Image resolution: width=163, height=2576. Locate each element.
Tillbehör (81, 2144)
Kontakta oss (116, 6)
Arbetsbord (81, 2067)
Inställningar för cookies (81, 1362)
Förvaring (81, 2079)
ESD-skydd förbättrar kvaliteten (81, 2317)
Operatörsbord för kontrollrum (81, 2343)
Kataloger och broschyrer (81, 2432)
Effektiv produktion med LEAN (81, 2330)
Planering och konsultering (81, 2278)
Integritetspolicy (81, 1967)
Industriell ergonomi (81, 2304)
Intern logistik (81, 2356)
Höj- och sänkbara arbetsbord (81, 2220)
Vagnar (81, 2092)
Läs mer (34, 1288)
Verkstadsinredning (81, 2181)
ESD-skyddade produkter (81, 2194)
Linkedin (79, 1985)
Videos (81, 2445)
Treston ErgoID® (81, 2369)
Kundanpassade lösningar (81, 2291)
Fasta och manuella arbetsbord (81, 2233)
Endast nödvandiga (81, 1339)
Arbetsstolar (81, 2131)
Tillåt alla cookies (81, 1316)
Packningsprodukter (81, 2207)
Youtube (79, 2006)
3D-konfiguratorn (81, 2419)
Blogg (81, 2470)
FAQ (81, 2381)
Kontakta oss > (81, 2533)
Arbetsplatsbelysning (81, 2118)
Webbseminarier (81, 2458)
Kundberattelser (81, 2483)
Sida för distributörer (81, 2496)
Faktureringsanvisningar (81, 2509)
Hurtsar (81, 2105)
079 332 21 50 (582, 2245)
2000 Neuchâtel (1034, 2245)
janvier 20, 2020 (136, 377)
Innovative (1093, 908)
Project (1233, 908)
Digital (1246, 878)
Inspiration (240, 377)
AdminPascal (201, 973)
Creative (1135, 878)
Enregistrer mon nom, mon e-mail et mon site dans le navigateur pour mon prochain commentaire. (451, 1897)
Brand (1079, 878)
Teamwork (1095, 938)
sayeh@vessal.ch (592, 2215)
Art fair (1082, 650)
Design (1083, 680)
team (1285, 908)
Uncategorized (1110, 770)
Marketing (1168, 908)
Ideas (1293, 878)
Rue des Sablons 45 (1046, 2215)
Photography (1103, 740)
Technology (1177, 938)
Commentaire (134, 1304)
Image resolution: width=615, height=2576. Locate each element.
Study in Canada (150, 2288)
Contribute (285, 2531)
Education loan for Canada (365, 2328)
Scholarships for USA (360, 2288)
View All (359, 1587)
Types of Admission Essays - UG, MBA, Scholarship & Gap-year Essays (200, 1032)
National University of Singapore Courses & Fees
━━━━━━━━━━━━━━━━━━━━━━━━━━━━━━
**What the task asks**
Output the lines from the one with "Education loan for Canada (365, 2328)" through the end of the records above, exactly, including both ends, and nothing besides.

**Response box**
Education loan for Canada (365, 2328)
Scholarships for USA (360, 2288)
View All (359, 1587)
Types of Admission Essays - UG, MBA, Scholarship & Gap-year Essays (200, 1032)
National University of Singapore Courses & Fees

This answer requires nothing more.